-- start of Reading passage --

STATE FARM INSURANCE COMPANY, PLAINTIFF-APPELLEE AND CROSS-APPELLANT,
v.
AMERICAN SERVICE INSURANCE COMPANY, DEFENDANT-APPELLANT AND CROSS-APPELLEE.



Appeal from the Circuit Court of Cook County. 99 CH 15524 The Honorable Richard J. Billik, Judge Presiding.

The opinion of the court was delivered by: Presiding Justice Cohen

UNPUBLISHED

Plaintiff State Farm Insurance Company (State Farm), assignee of Eleazar and Fernando Buzos' automobile insurance policy, brought this action seeking declaratory judgment against the Buzos' insurer, American Service Insurance Company (American). In its complaint, State Farm pled that American had breached its duty to defend the Buzos in an underlying personal injury lawsuit filed by Linda Josephs, State Farm's insured, and was therefore estopped from denying that the Buzos' insurance policy provided coverage for the accident. State Farm sought reimbursement of the $20,000 it paid under its policy to Josephs, along with costs and attorney fees. Both State Farm and American filed cross-motions for summary judgment. After briefing and a hearing, the trial court granted State Farm's motion for summary judgment, denied American's cross-motion for summary judgment and denied State Farm's request for costs and attorney fees.

On appeal, American argues that the trial court erred as a matter of law in granting summary judgment to State Farm. American asserts that pursuant to the explicit language of the Buzos' insurance policy, American properly declared the policy "null and void" due to a "material misrepresentation" in the insurance application. Because no policy was in existence at the time of the accident, American asserts that the trial court erred in determining that Josephs' loss was covered under the policy thereby estopping American from denying liability under the policy on the ground of misrepresentation.

State Farm filed a cross-appeal contending that the trial court erred in declining to award attorney fees incurred both by the Buzos in defending the underlying personal injury action and by State Farm in prosecuting its subsequent complaint for declaratory judgment. For the following reasons, we affirm the trial court's denial of costs and attorney fees. We reverse the trial court's order granting summary judgment in favor of State Farm and remand this cause for further proceedings.

BACKGROUND

On June 5, 1995, Eleazar Buzo signed an application for automobile insurance coverage through American for a 1983 Chevrolet Caprice four-door sedan. The application listed Eleazar as the principal driver and Leopoldo and Julia Buzo as resident drivers/regular operators. American accepted Eleazar's application and the policy went into effect December 18, 1995.

-- end of Reading passage --
-- start of Data extract --

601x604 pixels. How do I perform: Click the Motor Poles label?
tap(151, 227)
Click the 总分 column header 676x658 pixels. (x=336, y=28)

-- end of Data extract --

■ **Written problem**
In the court opinion, on what date did the policy issued by American go into effect?

■ **The answer**
December 18, 1995